Volume 652: debated on Monday 14 January 2019

4. What recent discussions he has had with his US counterpart on the future deployment of coalition forces in Syria. (908524)

I have regular conversations with the US Secretary of Defence on a range of issues, including Syria. Last week I had my first discussion with the acting Secretary of Defence, and the MOD will continue those discussions with the US Department of Defence.

One of the many risks of the position taken by President Trump, as recently exposed on Twitter, is that it leaves the Kurdish forces and population in Syria vulnerable to attacks by Russia, Turkey and others. The Kurds have been an important part of the coalition of which we have been part. Will the Secretary of State give me some assurance that, whatever America does, we will continue to stand with those who have stood with us?

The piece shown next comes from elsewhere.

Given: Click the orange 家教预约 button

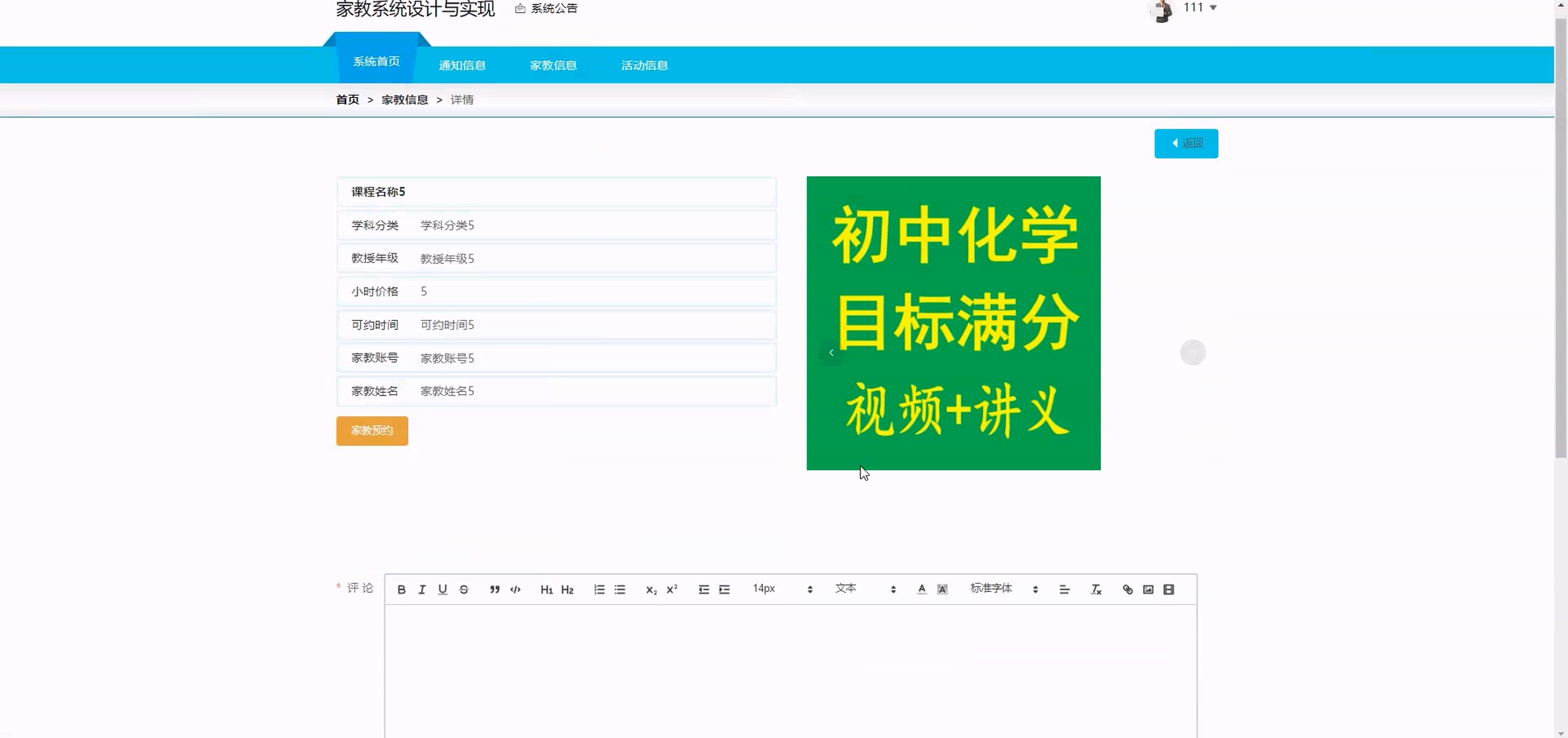Looking at the screenshot, I should pyautogui.click(x=372, y=430).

Our whole country owes a great debt of gratitude to the Syrian Democratic Forces and many of the Kurdish forces that are part of it. I am in continuing discussions with my French and US counterparts to ensure that we do everything we can to continue to support the SDF. The war that they have waged alongside us against Daesh has been vital, and we should not forget the debt of gratitude that we owe them.

Following Turkish President Erdoğan’s refusal to meet US National Security Adviser John Bolton in Ankara last week to discuss the future of the Kurdish YPG forces fighting Daesh in Syria, is the Secretary of State worried that the withdrawal of US forces from Syria will allow Turkey to crush the Kurdish fighters, whom it regards as terrorists? Can the Government offer any further reassurances to the Kurdish forces that they will continue to support their efforts to overcome Daesh in Syria, and will the Government persuade our NATO ally Turkey to refrain from using its military might against the Kurds?

We should recognise the fact that Daesh has been considerably degraded over the last few years and has been deprived of considerable amounts of territory, but we should not be complacent about the threat it continues to pose. We need to work with allies such as the SDF, as well as with Syria’s other neighbours, to make sure we continue to put pressure on Daesh and do not give it the space to do us harm in this country. The hon. Gentleman is absolutely right that we also need to be speaking to our partners, including Turkey, to make sure that everyone comes to the table to create a long-lasting peace in Syria that, importantly, includes the Kurds.